[EXERCISE AIM] Through to the final line, write out the records below exactly, omitting any images they contain.

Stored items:

-- -- --

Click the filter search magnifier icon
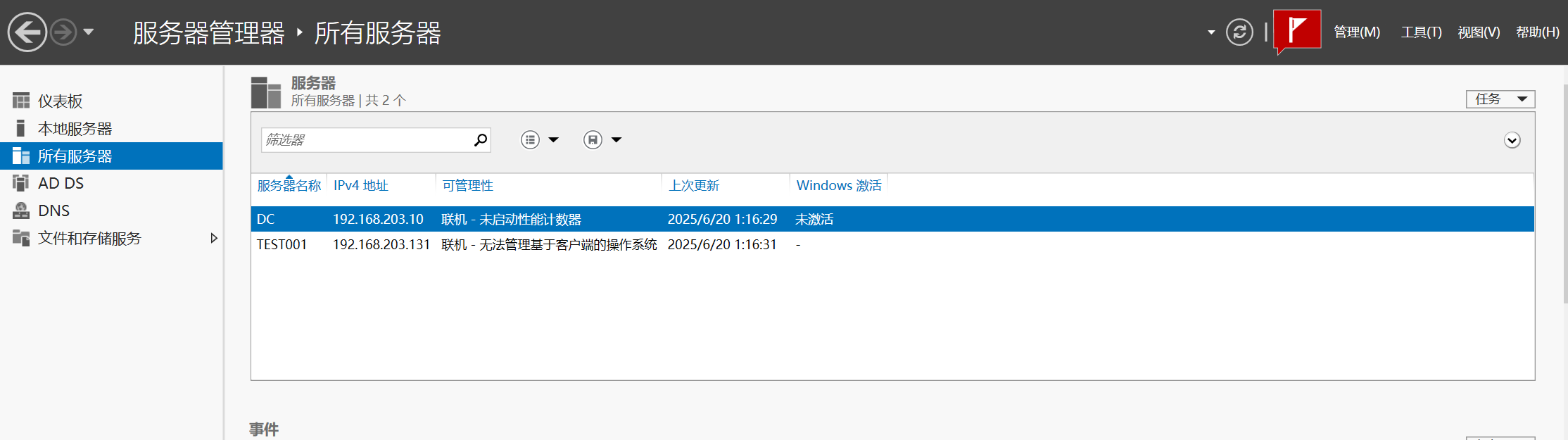coord(480,140)
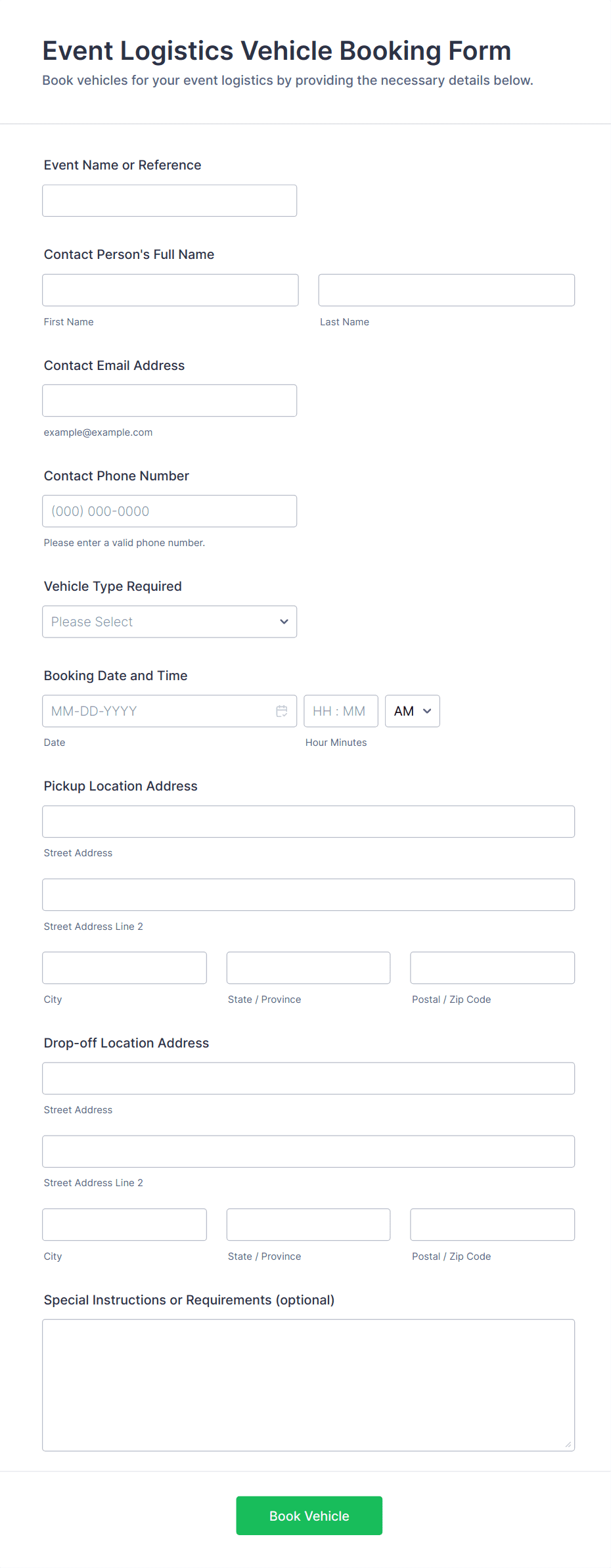Click the calendar icon in Date field
This screenshot has width=611, height=1568.
tap(282, 711)
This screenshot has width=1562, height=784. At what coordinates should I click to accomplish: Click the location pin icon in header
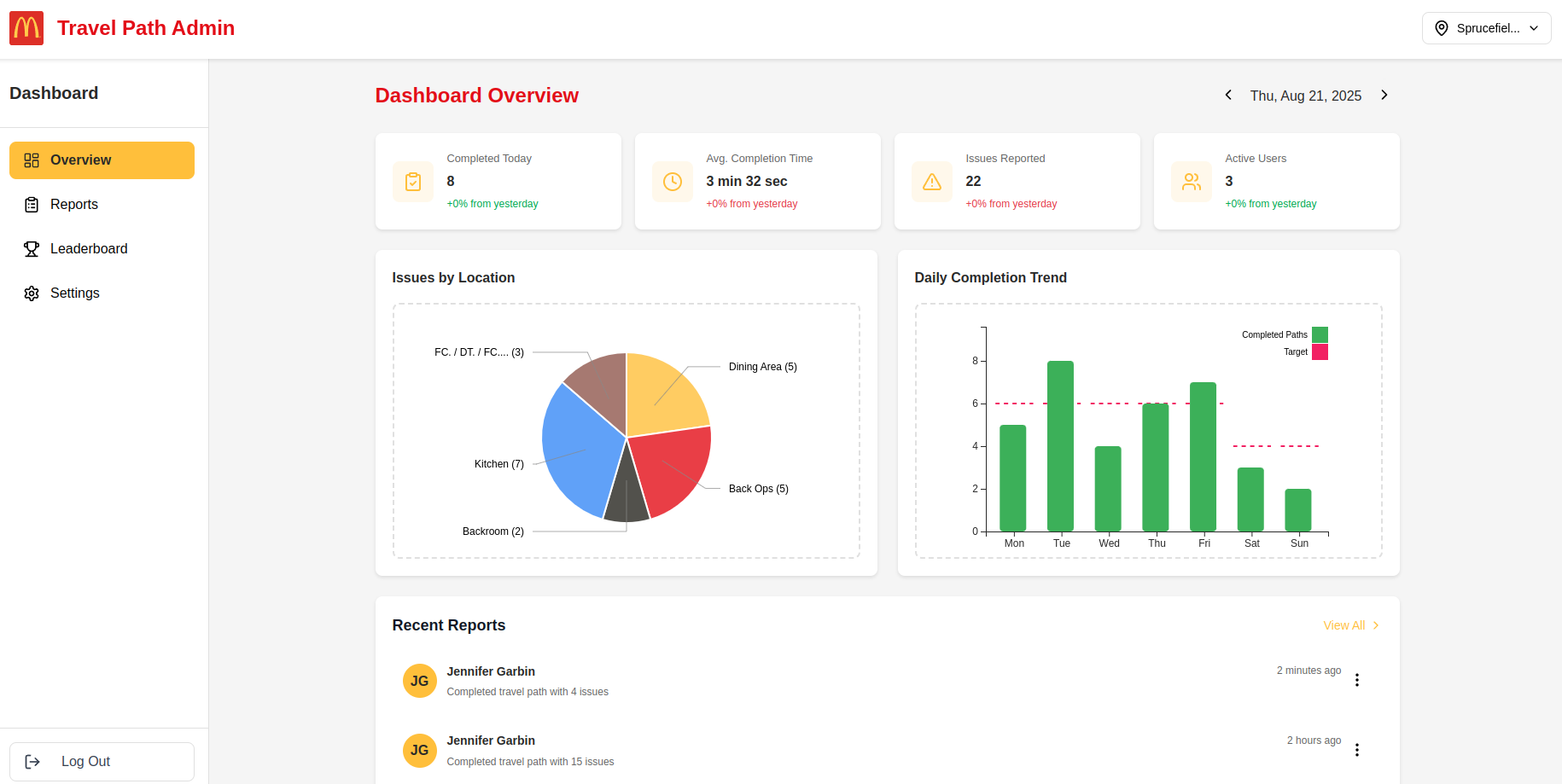(x=1442, y=28)
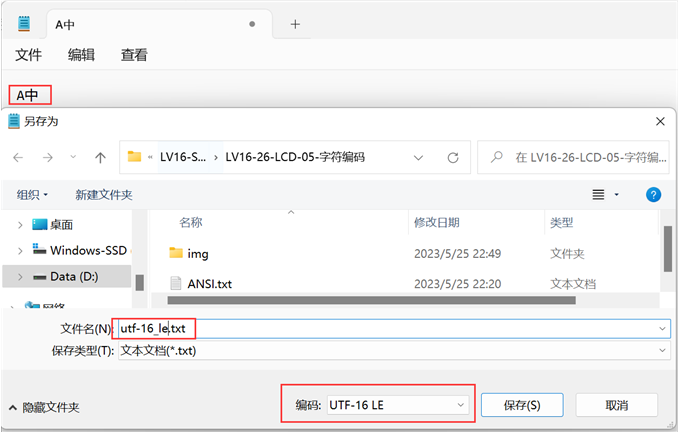Image resolution: width=679 pixels, height=433 pixels.
Task: Click the back navigation arrow
Action: (x=19, y=157)

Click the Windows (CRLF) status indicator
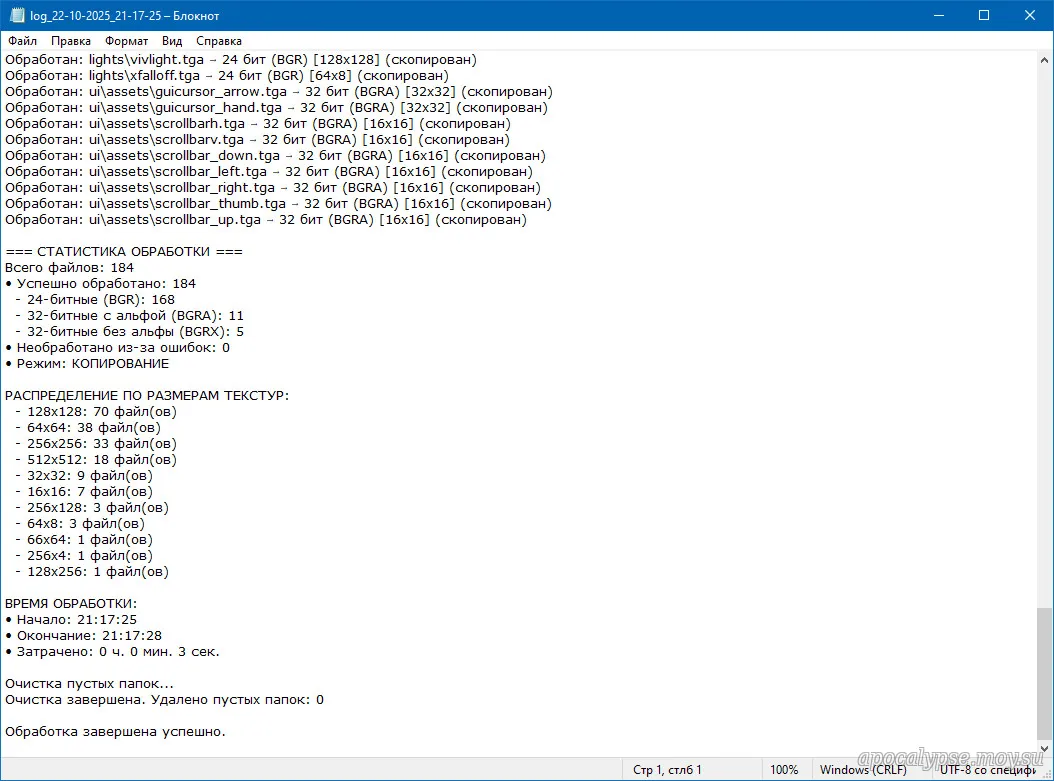[x=865, y=770]

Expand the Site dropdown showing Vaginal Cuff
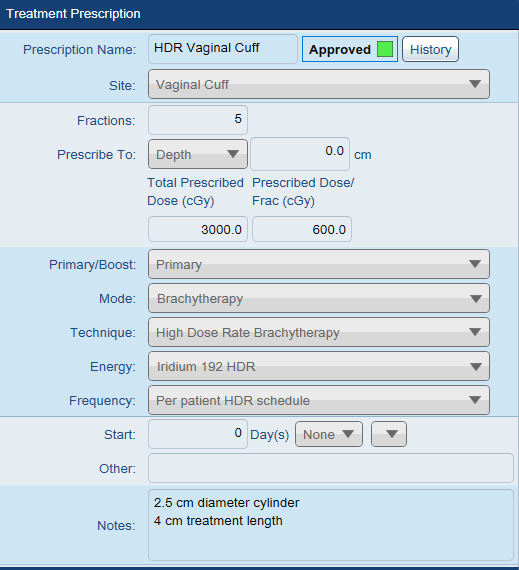click(x=319, y=84)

-- -- --

[ANSWER FOR THIS EXERCISE]
Click the filter search magnifier icon
coord(480,140)
Click the calendar icon in Date field
This screenshot has width=611, height=1568.
tap(282, 711)
This screenshot has width=1562, height=784. At what coordinates should I click to accomplish: Click the location pin icon in header
(x=1442, y=28)
Image resolution: width=679 pixels, height=433 pixels.
Task: Click the back navigation arrow
Action: (x=19, y=157)

Click the Windows (CRLF) status indicator
[x=865, y=770]

Expand the Site dropdown showing Vaginal Cuff
click(x=319, y=84)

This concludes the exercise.